The Most Important Question I Asked My Friend Who Was Struggling
An acquaintance of mine recently stopped by, coincidentally on Suicide Prevention Awareness Day. I met her last year, and as we spent more time together, I saw a change in her that concerned me. I asked her if she was thinking about suicide, and she said, “Yes.” I immediately connected her to professional resources, and she thankfully received the help she needed.
When I saw her on Tuesday, she gave me the most heartfelt hug and told me she came by because she specifically wanted me to see how well she was doing. She said she spent five months in counseling and worked with a doctor to find the right medication to help her. She was bouncy, enthusiastic and thankful.
She told me I saved her life.
She told me I was the one person who saw a change in her affect and asked her if she was thinking about suicide.
The reason I knew how and what to ask her is because after my son Tom died by suicide, I learned the signs of depression and suicidal ideation and how to approach someone about whom I am concerned. My mission was twofold. I wanted to be able to help people I care about and to teach others to do the same. Had I not received this training and had the confidence to ask this question, things might have worked out very differently.

Given records:
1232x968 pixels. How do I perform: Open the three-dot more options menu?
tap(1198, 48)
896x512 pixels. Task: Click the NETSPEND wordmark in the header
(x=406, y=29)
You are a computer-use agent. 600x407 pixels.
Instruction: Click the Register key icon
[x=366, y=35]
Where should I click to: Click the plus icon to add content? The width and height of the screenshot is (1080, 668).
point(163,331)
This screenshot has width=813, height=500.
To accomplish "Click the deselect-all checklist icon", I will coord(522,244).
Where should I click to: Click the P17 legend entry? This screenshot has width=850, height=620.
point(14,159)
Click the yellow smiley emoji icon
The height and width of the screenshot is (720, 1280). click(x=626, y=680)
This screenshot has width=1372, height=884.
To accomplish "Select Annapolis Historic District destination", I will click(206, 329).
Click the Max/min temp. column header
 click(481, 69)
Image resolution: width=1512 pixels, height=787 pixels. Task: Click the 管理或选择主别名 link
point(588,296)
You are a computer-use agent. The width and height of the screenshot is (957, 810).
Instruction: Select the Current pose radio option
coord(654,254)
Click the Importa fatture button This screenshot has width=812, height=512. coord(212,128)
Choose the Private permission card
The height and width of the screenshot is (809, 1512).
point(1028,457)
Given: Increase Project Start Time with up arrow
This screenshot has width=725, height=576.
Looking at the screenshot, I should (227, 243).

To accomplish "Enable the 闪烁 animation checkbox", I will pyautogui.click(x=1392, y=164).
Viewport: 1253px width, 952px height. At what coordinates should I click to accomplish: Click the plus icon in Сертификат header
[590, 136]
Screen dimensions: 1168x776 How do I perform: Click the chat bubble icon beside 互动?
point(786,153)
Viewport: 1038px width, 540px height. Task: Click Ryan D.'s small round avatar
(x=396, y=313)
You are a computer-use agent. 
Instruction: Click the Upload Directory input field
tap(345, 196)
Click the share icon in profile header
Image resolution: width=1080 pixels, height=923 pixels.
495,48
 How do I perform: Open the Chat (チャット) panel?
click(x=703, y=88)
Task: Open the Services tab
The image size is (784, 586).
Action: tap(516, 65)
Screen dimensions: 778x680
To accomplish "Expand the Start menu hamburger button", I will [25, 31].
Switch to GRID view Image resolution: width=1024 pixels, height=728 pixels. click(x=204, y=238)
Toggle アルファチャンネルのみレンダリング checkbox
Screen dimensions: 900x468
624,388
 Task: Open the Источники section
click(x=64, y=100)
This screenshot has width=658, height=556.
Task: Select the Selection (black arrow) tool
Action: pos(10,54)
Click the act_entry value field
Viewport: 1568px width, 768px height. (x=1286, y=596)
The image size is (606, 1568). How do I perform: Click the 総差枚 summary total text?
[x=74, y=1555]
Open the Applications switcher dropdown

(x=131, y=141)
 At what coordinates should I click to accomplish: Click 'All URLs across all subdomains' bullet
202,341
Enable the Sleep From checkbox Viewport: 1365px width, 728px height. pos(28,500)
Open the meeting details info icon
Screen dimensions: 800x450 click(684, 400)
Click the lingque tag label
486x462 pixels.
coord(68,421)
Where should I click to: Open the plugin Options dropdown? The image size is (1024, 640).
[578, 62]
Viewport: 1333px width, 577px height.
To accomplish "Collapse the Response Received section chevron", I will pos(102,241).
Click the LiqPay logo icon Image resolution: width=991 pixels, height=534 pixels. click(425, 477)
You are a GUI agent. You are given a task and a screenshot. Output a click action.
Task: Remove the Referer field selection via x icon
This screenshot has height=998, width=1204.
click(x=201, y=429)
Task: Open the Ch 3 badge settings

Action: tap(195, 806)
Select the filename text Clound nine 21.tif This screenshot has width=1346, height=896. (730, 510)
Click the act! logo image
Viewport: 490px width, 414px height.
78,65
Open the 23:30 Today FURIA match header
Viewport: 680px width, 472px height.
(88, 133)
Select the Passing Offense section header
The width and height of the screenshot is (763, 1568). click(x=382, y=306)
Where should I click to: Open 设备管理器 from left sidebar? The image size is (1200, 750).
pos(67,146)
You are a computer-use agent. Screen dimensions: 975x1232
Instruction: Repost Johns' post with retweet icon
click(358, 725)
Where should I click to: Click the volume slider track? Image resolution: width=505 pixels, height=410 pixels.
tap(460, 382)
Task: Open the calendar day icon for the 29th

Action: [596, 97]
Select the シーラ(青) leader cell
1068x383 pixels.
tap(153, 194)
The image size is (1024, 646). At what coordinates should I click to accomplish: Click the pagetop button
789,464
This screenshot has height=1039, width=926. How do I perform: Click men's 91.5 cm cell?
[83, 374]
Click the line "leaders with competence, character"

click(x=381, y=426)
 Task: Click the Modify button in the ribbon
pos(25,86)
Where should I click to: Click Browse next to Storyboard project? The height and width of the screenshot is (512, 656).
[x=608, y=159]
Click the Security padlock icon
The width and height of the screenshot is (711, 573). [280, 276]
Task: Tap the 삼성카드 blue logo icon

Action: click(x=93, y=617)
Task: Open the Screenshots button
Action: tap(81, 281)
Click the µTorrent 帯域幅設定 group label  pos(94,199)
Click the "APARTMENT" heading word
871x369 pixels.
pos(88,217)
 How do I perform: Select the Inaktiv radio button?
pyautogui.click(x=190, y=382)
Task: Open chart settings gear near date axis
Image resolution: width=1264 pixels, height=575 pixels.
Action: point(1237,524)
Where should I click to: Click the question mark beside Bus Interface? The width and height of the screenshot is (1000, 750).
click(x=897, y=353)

Work request A: Rewrite the part of the essay about asking a struggling friend about suicide that begins at the words "When I saw her" and stops after "thinking about suicide.", swapping "counseling" for "therapy".
Work request B: According to the essay about asking a struggling friend about suicide, on what occasion did the acquaintance recently stop by?

Task solution A:
When I saw her on Tuesday, she gave me the most heartfelt hug and told me she came by because she specifically wanted me to see how well she was doing. She said she spent five months in therapy and worked with a doctor to find the right medication to help her. She was bouncy, enthusiastic and thankful.
She told me I saved her life.
She told me I was the one person who saw a change in her affect and asked her if she was thinking about suicide.

Task solution B: Suicide Prevention Awareness Day